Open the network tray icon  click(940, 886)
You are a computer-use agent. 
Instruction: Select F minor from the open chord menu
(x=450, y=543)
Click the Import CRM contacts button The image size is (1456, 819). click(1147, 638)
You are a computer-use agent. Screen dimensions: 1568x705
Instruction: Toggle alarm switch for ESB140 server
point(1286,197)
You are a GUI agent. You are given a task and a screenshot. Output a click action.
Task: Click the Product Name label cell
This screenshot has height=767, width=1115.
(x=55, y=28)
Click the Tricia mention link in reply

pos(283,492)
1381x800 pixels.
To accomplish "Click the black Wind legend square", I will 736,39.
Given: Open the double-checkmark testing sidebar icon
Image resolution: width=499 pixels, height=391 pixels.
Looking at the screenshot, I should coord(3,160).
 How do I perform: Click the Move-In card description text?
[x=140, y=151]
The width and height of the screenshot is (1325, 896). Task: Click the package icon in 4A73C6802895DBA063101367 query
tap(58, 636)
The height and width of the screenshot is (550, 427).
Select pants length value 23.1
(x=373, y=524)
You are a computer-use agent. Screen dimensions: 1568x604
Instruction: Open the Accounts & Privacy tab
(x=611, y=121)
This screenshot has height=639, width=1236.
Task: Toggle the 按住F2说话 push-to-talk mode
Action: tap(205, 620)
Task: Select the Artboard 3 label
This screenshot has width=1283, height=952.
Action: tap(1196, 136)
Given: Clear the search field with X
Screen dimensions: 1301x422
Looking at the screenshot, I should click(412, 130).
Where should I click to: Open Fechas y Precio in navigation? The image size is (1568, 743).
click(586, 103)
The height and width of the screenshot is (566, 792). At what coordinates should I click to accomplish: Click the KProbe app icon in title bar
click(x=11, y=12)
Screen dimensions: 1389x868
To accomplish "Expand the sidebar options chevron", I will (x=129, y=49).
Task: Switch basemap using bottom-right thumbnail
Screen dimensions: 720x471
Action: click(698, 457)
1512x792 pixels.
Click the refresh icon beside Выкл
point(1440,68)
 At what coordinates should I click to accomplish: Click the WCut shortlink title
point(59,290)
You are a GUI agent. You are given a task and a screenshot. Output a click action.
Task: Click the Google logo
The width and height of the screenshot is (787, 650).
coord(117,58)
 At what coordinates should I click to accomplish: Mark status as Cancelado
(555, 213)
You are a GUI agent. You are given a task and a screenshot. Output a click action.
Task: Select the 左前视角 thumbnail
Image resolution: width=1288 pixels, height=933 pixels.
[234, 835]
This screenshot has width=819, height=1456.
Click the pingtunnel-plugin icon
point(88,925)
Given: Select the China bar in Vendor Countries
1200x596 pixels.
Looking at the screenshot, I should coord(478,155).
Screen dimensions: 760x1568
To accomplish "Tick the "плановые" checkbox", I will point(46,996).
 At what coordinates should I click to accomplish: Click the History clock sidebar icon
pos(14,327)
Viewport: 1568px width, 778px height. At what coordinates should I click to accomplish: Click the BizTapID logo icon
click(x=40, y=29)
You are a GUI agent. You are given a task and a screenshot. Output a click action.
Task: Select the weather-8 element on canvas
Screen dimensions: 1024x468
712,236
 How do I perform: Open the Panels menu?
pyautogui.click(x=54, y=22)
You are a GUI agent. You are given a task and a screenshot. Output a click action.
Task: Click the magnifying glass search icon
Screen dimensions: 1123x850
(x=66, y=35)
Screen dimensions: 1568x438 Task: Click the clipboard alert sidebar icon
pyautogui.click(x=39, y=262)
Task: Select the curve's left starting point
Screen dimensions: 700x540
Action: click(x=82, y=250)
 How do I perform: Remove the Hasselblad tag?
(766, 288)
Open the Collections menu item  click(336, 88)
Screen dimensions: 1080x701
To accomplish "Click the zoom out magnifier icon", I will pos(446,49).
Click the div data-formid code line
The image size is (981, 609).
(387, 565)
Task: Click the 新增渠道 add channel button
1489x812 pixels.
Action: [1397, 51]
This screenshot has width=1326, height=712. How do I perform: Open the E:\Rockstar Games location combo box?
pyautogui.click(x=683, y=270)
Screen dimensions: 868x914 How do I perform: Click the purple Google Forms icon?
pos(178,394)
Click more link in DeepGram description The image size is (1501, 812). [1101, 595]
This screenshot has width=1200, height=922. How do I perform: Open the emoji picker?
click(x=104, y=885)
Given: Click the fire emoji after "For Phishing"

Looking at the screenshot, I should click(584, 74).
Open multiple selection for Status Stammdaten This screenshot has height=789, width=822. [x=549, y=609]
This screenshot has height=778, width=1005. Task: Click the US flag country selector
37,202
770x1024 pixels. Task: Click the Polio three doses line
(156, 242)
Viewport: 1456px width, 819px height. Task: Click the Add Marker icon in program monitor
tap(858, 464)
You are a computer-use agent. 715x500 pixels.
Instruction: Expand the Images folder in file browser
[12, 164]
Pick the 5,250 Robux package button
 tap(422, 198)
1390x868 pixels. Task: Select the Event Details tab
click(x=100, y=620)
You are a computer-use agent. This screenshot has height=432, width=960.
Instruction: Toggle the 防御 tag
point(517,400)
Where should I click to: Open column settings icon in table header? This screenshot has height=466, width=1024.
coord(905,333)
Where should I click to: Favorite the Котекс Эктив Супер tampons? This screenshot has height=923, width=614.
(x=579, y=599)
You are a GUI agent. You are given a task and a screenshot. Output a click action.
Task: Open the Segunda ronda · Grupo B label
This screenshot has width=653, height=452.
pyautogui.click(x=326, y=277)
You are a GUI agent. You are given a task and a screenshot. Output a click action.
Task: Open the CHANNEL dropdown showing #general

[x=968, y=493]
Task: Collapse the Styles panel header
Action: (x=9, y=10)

------------------------------

*SHORT PROBLEM*:
Please copy out every line of the records above exactly, from first to last.

*CORRECT OUTPUT*:
Open the network tray icon  click(940, 886)
You are a computer-use agent. 
Instruction: Select F minor from the open chord menu
(x=450, y=543)
Click the Import CRM contacts button The image size is (1456, 819). click(1147, 638)
You are a computer-use agent. Screen dimensions: 1568x705
Instruction: Toggle alarm switch for ESB140 server
point(1286,197)
You are a GUI agent. You are given a task and a screenshot. Output a click action.
Task: Click the Product Name label cell
This screenshot has height=767, width=1115.
(x=55, y=28)
Click the Tricia mention link in reply

pos(283,492)
1381x800 pixels.
To accomplish "Click the black Wind legend square", I will 736,39.
Given: Open the double-checkmark testing sidebar icon
Image resolution: width=499 pixels, height=391 pixels.
Looking at the screenshot, I should coord(3,160).
 How do I perform: Click the Move-In card description text?
[x=140, y=151]
The width and height of the screenshot is (1325, 896). Task: Click the package icon in 4A73C6802895DBA063101367 query
tap(58, 636)
The height and width of the screenshot is (550, 427).
Select pants length value 23.1
(x=373, y=524)
You are a computer-use agent. Screen dimensions: 1568x604
Instruction: Open the Accounts & Privacy tab
(x=611, y=121)
This screenshot has height=639, width=1236.
Task: Toggle the 按住F2说话 push-to-talk mode
Action: tap(205, 620)
Task: Select the Artboard 3 label
This screenshot has width=1283, height=952.
Action: tap(1196, 136)
Given: Clear the search field with X
Screen dimensions: 1301x422
Looking at the screenshot, I should click(412, 130).
Where should I click to: Open Fechas y Precio in navigation? The image size is (1568, 743).
click(586, 103)
The height and width of the screenshot is (566, 792). At what coordinates should I click to accomplish: Click the KProbe app icon in title bar
click(x=11, y=12)
Screen dimensions: 1389x868
To accomplish "Expand the sidebar options chevron", I will (x=129, y=49).
Task: Switch basemap using bottom-right thumbnail
Screen dimensions: 720x471
Action: click(698, 457)
1512x792 pixels.
Click the refresh icon beside Выкл
point(1440,68)
 At what coordinates should I click to accomplish: Click the WCut shortlink title
point(59,290)
You are a GUI agent. You are given a task and a screenshot. Output a click action.
Task: Click the Google logo
The width and height of the screenshot is (787, 650).
coord(117,58)
 At what coordinates should I click to accomplish: Mark status as Cancelado
(555, 213)
You are a GUI agent. You are given a task and a screenshot. Output a click action.
Task: Select the 左前视角 thumbnail
Image resolution: width=1288 pixels, height=933 pixels.
[234, 835]
This screenshot has width=819, height=1456.
Click the pingtunnel-plugin icon
point(88,925)
Given: Select the China bar in Vendor Countries
1200x596 pixels.
Looking at the screenshot, I should coord(478,155).
Screen dimensions: 760x1568
To accomplish "Tick the "плановые" checkbox", I will point(46,996).
 At what coordinates should I click to accomplish: Click the History clock sidebar icon
pos(14,327)
Viewport: 1568px width, 778px height. At what coordinates should I click to accomplish: Click the BizTapID logo icon
click(x=40, y=29)
You are a GUI agent. You are given a task and a screenshot. Output a click action.
Task: Select the weather-8 element on canvas
Screen dimensions: 1024x468
712,236
 How do I perform: Open the Panels menu?
pyautogui.click(x=54, y=22)
You are a GUI agent. You are given a task and a screenshot. Output a click action.
Task: Click the magnifying glass search icon
Screen dimensions: 1123x850
(x=66, y=35)
Screen dimensions: 1568x438 Task: Click the clipboard alert sidebar icon
pyautogui.click(x=39, y=262)
Task: Select the curve's left starting point
Screen dimensions: 700x540
Action: click(x=82, y=250)
 How do I perform: Remove the Hasselblad tag?
(766, 288)
Open the Collections menu item  click(336, 88)
Screen dimensions: 1080x701
To accomplish "Click the zoom out magnifier icon", I will pos(446,49).
Click the div data-formid code line
The image size is (981, 609).
(387, 565)
Task: Click the 新增渠道 add channel button
1489x812 pixels.
Action: [1397, 51]
This screenshot has width=1326, height=712. How do I perform: Open the E:\Rockstar Games location combo box?
pyautogui.click(x=683, y=270)
Screen dimensions: 868x914 How do I perform: Click the purple Google Forms icon?
pos(178,394)
Click more link in DeepGram description The image size is (1501, 812). [1101, 595]
This screenshot has width=1200, height=922. How do I perform: Open the emoji picker?
click(x=104, y=885)
Given: Click the fire emoji after "For Phishing"

Looking at the screenshot, I should click(584, 74).
Open multiple selection for Status Stammdaten This screenshot has height=789, width=822. [x=549, y=609]
This screenshot has height=778, width=1005. Task: Click the US flag country selector
37,202
770x1024 pixels. Task: Click the Polio three doses line
(156, 242)
Viewport: 1456px width, 819px height. Task: Click the Add Marker icon in program monitor
tap(858, 464)
You are a computer-use agent. 715x500 pixels.
Instruction: Expand the Images folder in file browser
[12, 164]
Pick the 5,250 Robux package button
 tap(422, 198)
1390x868 pixels. Task: Select the Event Details tab
click(x=100, y=620)
You are a computer-use agent. This screenshot has height=432, width=960.
Instruction: Toggle the 防御 tag
point(517,400)
Where should I click to: Open column settings icon in table header? This screenshot has height=466, width=1024.
coord(905,333)
Where should I click to: Favorite the Котекс Эктив Супер tampons? This screenshot has height=923, width=614.
(x=579, y=599)
You are a GUI agent. You are given a task and a screenshot. Output a click action.
Task: Open the Segunda ronda · Grupo B label
This screenshot has width=653, height=452.
pyautogui.click(x=326, y=277)
You are a GUI agent. You are given a task and a screenshot. Output a click action.
Task: Open the CHANNEL dropdown showing #general

[x=968, y=493]
Task: Collapse the Styles panel header
Action: (x=9, y=10)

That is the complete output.